Do not let us be put to shame,
but deal with us in your kindness and great mercy.
Deliver us by your wonders,
and bring glory to your name, O Lord”

Yes, Lord, we ask for a miraculous cure for both this disease and our fear. Deliver us by your wonders, O Lord.

The song performed in the video below, Tristitia et anxietas, was composed by William Byrd as a lament for English Catholics, who lost almost everything in the English “reformation.” One of its lines, translated, says this:

Sorrow and anxiety have occupied my inmost self.

9 Replies to “A Lament from Scripture, Well-Suited to the Current Crisis”

  1. Thank you, Monsignor Pope, for the meditation, but most especially, for the beautiful video performance of that haunting lament.

  2. God does not punish us. God gives us spiritual opportunities which challenge us, albeit some are painful. Remember to not fear what is hurtfull in the material world, but rather what comes to enact spiritual harm.

  3. I saw a video where a highschool choral group in California who’s school was closed due to the virus, got together online and did a song from their individual home computers and then combined the individual singers clips together to produce an online choral group performance. Maybe you could do something in the realm of Catholic worship like that with parishioners and bloggers. It could start something viral.

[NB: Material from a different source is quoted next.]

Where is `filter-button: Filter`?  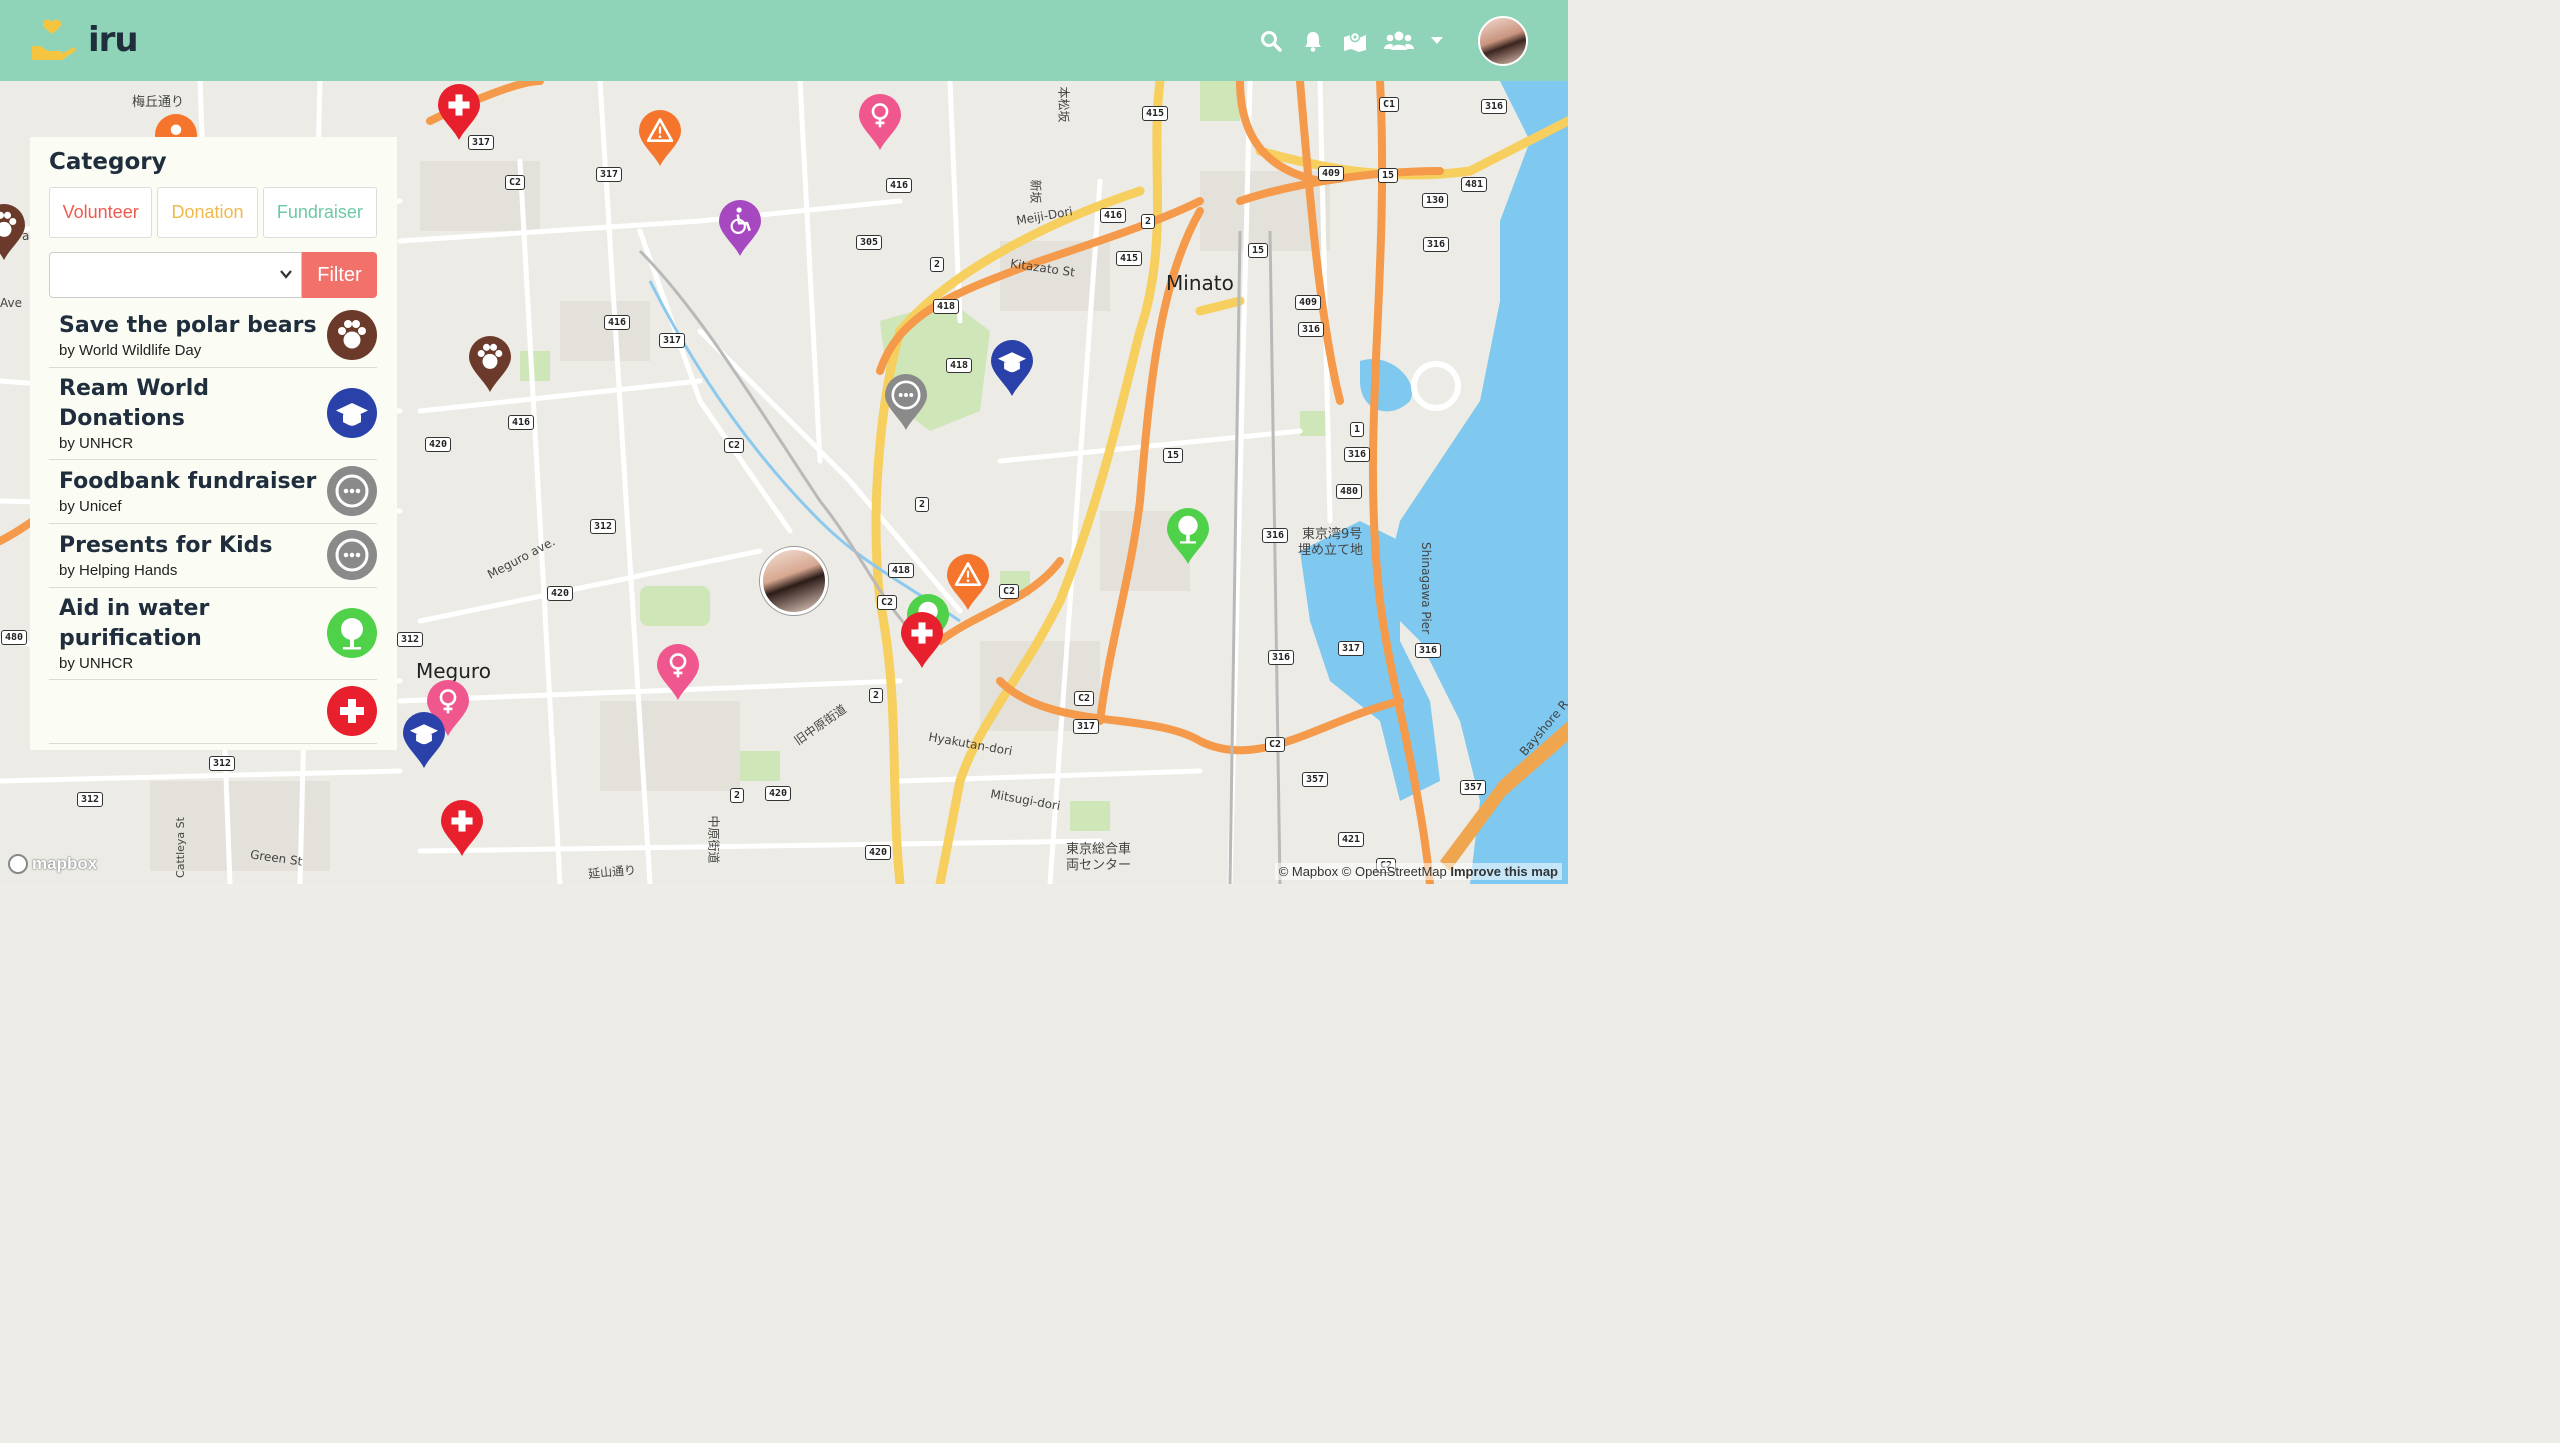 filter-button: Filter is located at coordinates (340, 275).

  4. That is a good point Father and I am glad you emphasized it especially for my own personal contemplation and realization. I recently made a comment at another blog site where I said that God’s punishment is actually mercy. So I have now come to the conclusion that at one level it is good to accept that it is not about us and God punishes us for our disobedience and sins; as clearly mentioned in the Scriptures. At another level it is good for us to understand that our suffering represents an act of mercy from God, out of love; a chance to repent and turn to God. Something, with time and maturity, that we can accept and even grow in gratitude for the chance to submit to God in faith.

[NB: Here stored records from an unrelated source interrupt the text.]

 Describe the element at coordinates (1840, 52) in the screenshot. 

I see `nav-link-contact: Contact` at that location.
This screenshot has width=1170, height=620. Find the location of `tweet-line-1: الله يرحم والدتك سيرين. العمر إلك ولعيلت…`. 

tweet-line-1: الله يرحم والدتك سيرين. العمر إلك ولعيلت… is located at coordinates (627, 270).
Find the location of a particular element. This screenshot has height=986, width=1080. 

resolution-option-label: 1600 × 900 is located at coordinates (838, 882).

  5. There is a priest in my parish who has been saying his private masses publicly, ie in an unlocked church when people are coming in for private prayer. I am distressed by this on so many levels. His Ordinary was clear in his expectations.

    What becomes of him? What becomes of the people who are “benefiting” from this illicit reception of the Eucharist? If I see this and walk away because I know it has been forbidden to me, am I sinning like Peter?

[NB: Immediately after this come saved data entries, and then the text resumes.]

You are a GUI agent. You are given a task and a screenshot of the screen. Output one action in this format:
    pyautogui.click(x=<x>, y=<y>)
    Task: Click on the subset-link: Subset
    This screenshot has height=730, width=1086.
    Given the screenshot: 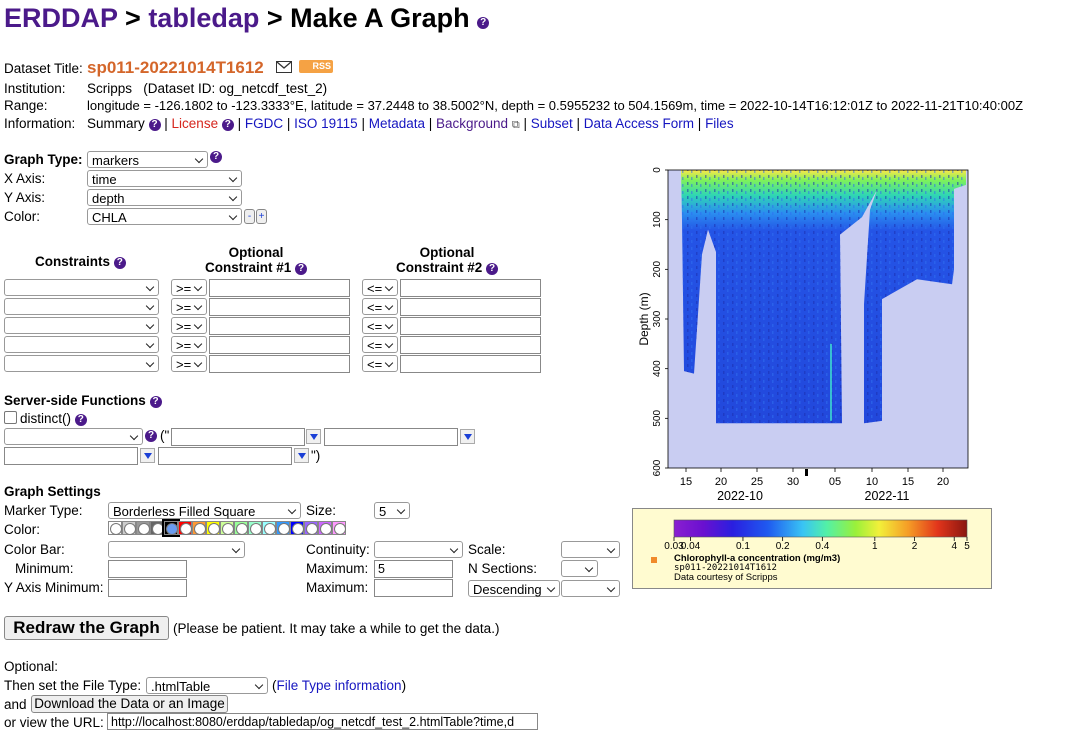 What is the action you would take?
    pyautogui.click(x=552, y=124)
    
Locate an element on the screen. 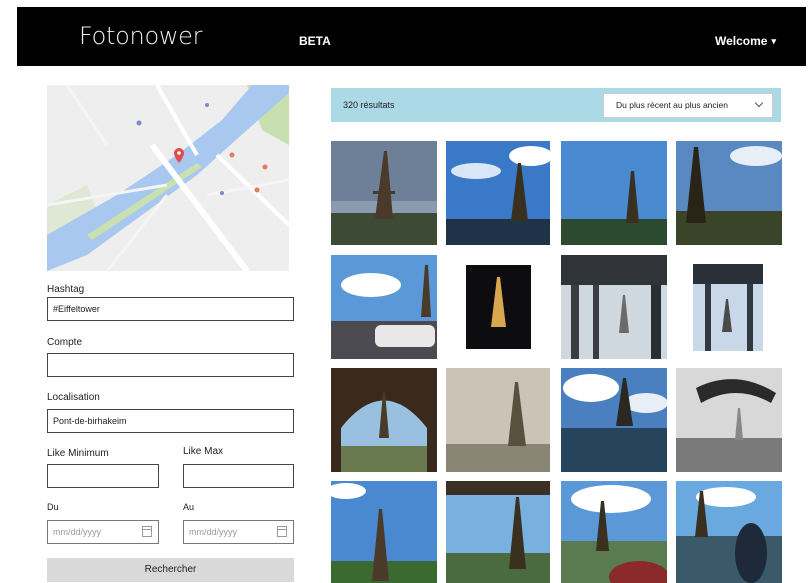 This screenshot has height=583, width=808. like-max-label: Like Max is located at coordinates (204, 452).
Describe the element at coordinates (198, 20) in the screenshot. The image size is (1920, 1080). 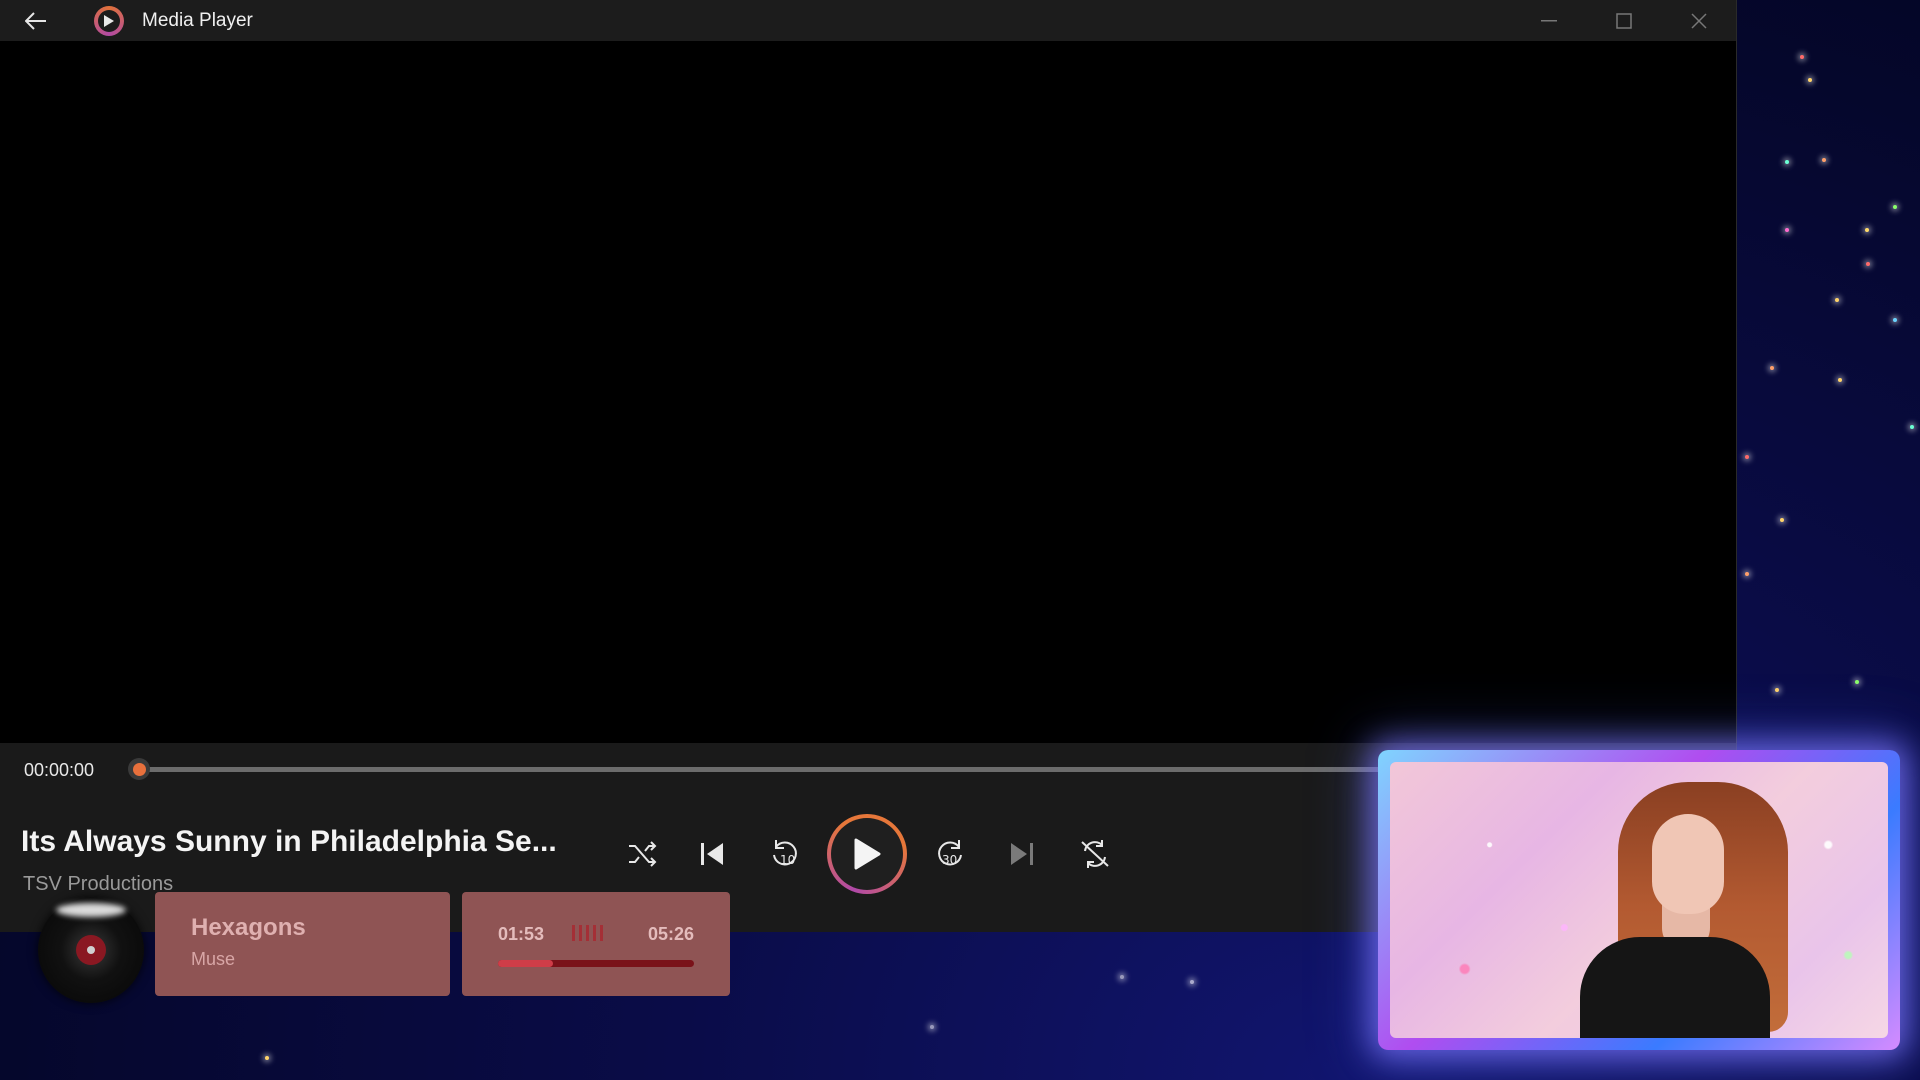
I see `window-title: Media Player` at that location.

    1. Not sure what to make of this. I am not sure that priests are required to lock the Church. I think it would be a problem if he were publishing the times of his mass. Recently the Basilica here in DC videoed the private Mass and there were twenty Choir members several servers and three concelebrants. Was that right or wrong? Can a priest who celebrates a private Mass have a server? What about a lector? I think priests are genuinely trying to adjust to this. “Private” masses are not something we are used to. As for me I use a side altar, face ad orientem have no server or lector and pray the canon in Latin. But I don’t lock the Church and I haven’t been told to say a hidden mass at an odd hour. Occasionally people come and go during that period but the numbers are very small and the Mass is very short. When I finish my Mass I leave through the side door. I don’t engage the people at this moment but I not rude either. So I don’t know. This is a completely new reality and you might want to give people a little leeway. Not sure your reference to Peter. If my Ordinary says he wants private Masses celebrated only behind locked doors then I will certainly comply. Not sure what the situation is in your diocese. But I think the necessary goal in all this is that we not be attracting large numbers and hence public liturgies whose date and time are publicized are suspended.